Steven Osborne’s jazz improvised encore revealed many of the strengths that made this recital so stimulating, even to an audience giddy with World Cup success. Osborne is a pianist who has the ability to be an introvert while still communicating strongly to his audience. He seems to start in a place of stillness and calm in his performances and everything branches from that. The wonderfully gentle opening of this jazz piece, echoing one of the main themes of Prokofiev's Sixth Sonata, was a demonstration of thoughtfulness and cool.
But the recital itself was a very mixed bag of mostly hot-headed 20th-century masterpieces. Each half was prefaced by a Debussy Prélude, the first being La Cathédrale engloutie from the 1910 first book. Osborne found the most delicious balance between the intense pianissimo chords depicting the depths and the grand widely spaced chords at the climax.
This led without a break into Alban Berg's Piano Sonata Op.1 composed at roughly the same time as the Debussy and possessing some of same post Wagnerian chromatic harmonies. This is a work ripe with possibilities, which meanders through its sonata structure with a mixture of limpid melodies and fraught short lived climaxes. Osborne was equal to its twists and turns, finding poetry in every bar.
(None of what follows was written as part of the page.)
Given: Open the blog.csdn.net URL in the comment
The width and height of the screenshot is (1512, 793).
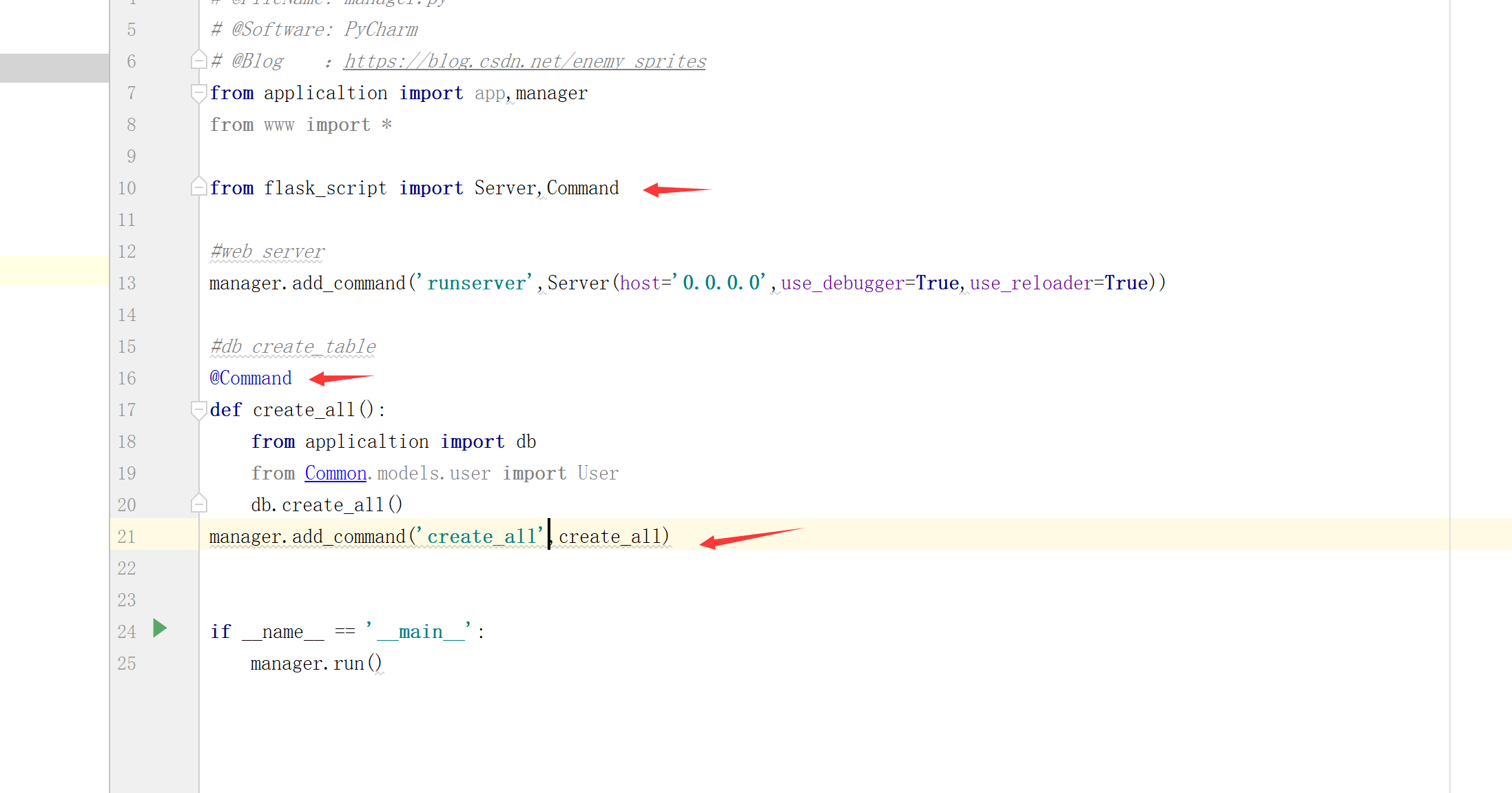Looking at the screenshot, I should [525, 61].

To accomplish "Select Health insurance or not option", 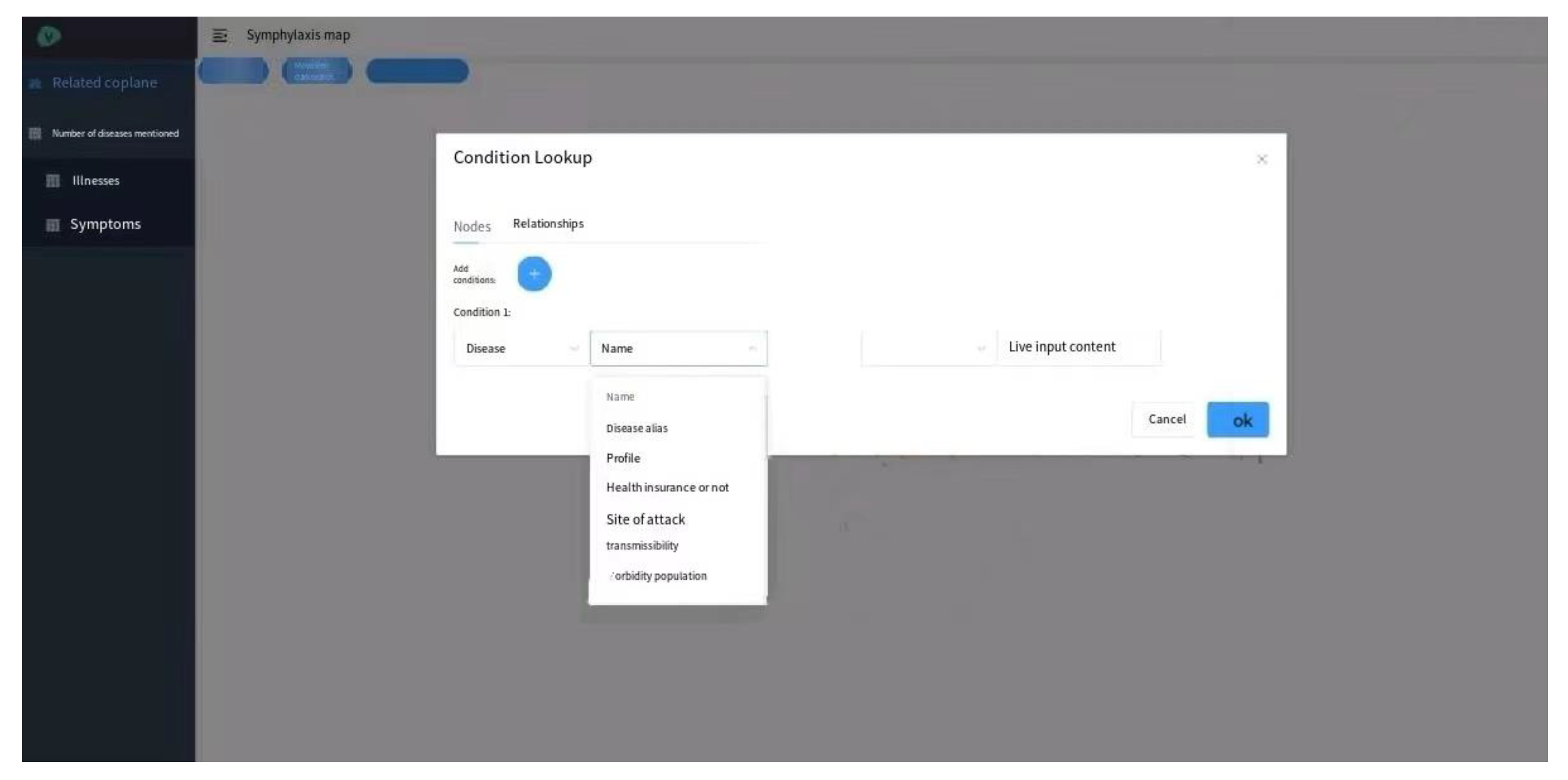I will point(667,487).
The first half rounded off with the most explosive of the trio of late Piano Sonatas Prokofiev composed during the Second World War. The Piano Sonata no. 7 in B flat major, Op.83, is a powerhouse of energy, fury and brooding intensity. In the spiky first movement, Osborne seemed less at home initially with the wit of the first theme and the desolate second felt a little shapeless. However all this improved as he progressed. The slow movement had just the right atmosphere of morose nobility. In the Precipitato finale, a showpiece of anger and aggression in many pianists hands, Osborne’s reading was an organic progression to the devastating final bars. It was perhaps a little disappointing in the early stages but more symphonically effective later.